The impact of US tax reforms on owner managed UK limited companies
Many US residents of the UK who have been self-employed, have taken the decision to create a limited company to then employ themselves. While this has a number of UK tax advantages, there are conversely a number of US Federal tax issues to be considered and understood, both from a reporting standpoint and potential additional tax cost.
For US owners of foreign companies there has always been a significant amount of additional reporting for US Federal tax purposes and individuals owning 10% or more in a foreign company are required to report income and expenditure from that investment annually. Although purely informational the completion of IRS Form 5471 is a requirement to accompany the filing of the personal tax return. But in late 2017 the situation became more complex and potentially costly, with the passing of the 2017 Tax Cuts and Jobs Act.
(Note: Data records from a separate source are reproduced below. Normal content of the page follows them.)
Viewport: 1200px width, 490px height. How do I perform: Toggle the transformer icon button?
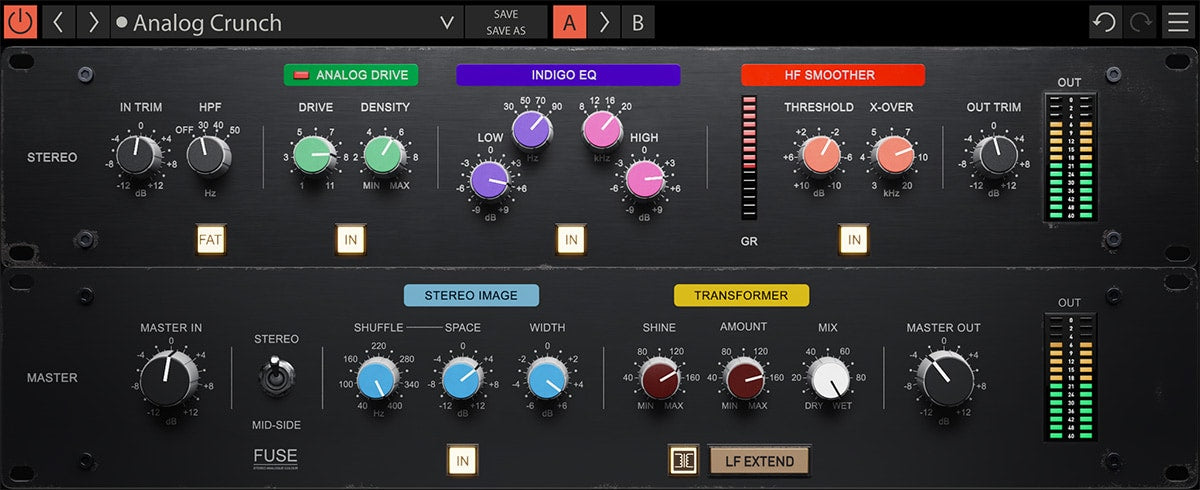[684, 460]
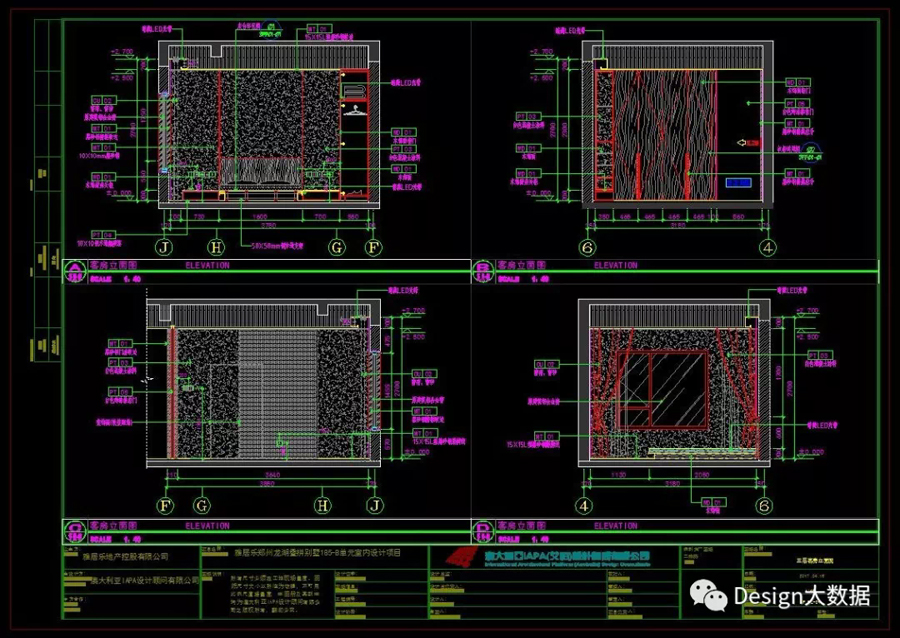Image resolution: width=900 pixels, height=638 pixels.
Task: Select the blue rectangle in top-right elevation
Action: point(740,183)
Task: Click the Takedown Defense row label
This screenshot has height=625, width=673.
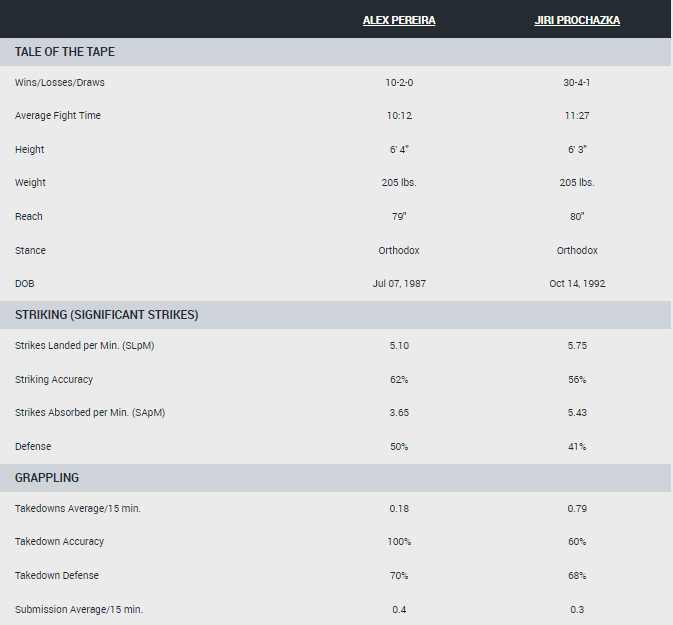Action: pyautogui.click(x=57, y=576)
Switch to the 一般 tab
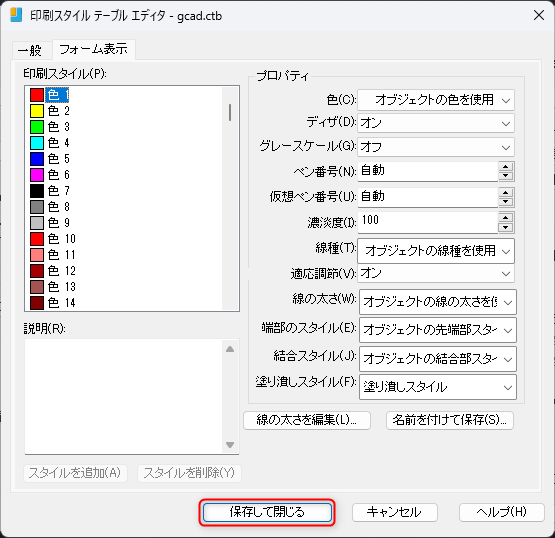Image resolution: width=555 pixels, height=538 pixels. point(30,51)
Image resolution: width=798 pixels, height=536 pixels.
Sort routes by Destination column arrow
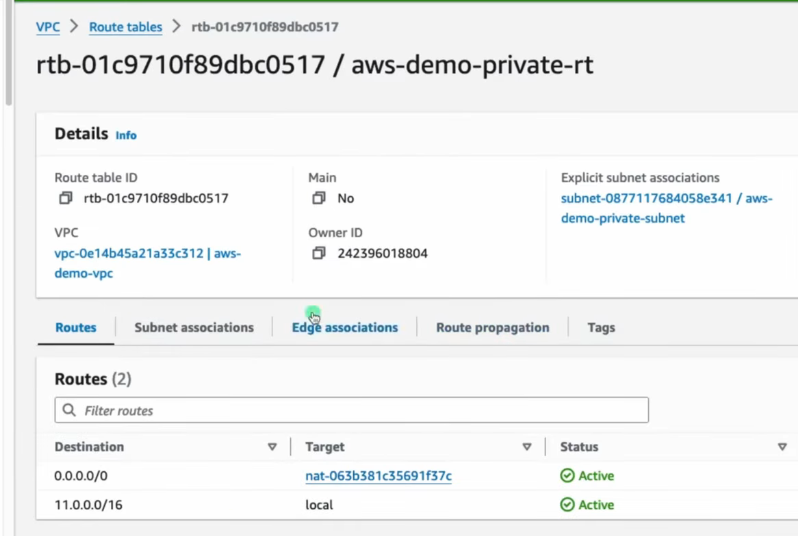(272, 447)
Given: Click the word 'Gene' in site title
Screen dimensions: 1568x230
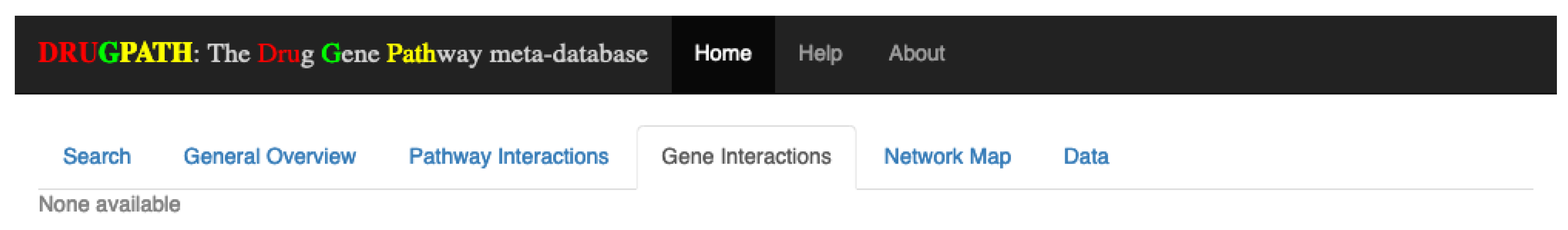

Amongst the many changes to the US tax code, was a legislation that addressed many US corporations’ practice of structuring their global operations to shield income from what was a comparatively high corporate tax rate. US President, Donald Trump, determined to make the US a more attractive location for business, cut the corporate tax rate, but it came with a sting in the tail. Where corporations declared income for tax purposes outside the US, the funds became subject to a tax at a punitive rate.
This so-called repatriation tax, taxed income that previously and legally had not been subject to US tax. And, in 2018 this repatriation tax was replaced by the aptly titled GILTI tax that is levied on unrecognized income not taxed in the US. The result has been that many US companies have changed their accounting structures and are now actively repatriating income back to the US in order to avoid both the punitive rate of tax, and the associated reporting.
So, how does this affect the small business owner here in the UK, who also happens to have a US filing requirement? Like most legislation aimed at major corporations the impact has no bounds. US taxpayers who have a foreign limited company are now required to account for the potential GILTI tax on income that may be left on their company balance sheet, but not yet recognized for tax purposes. While UK tax legislation enables the limited company to leave money in the business for either the proverbial “rainy day” expenditure, or as a savings fund, the Internal Revenue Service looks directly through and assesses tax on that income.
Naturally this can be an unpleasant surprise for the US taxpayer, who will have set up their structures specifically for legitimate UK tax purposes. They may now be paying tax to Uncle Sam on income that in some cases, would never have been cash to spend, but may for example have been used for inward company investment. Therefore, all US taxpayers with such limited companies, urgently need to review their status and their strategy to address this tax.
It is not going away and US taxpayers need to determine how to manage their liability and recognise that there are solutions to this challenge. We would strongly recommend a consultation with advisors that are able to examine both the UK and US implications of their reporting and income stream management, to ensure that the tax exposure is managed effectively.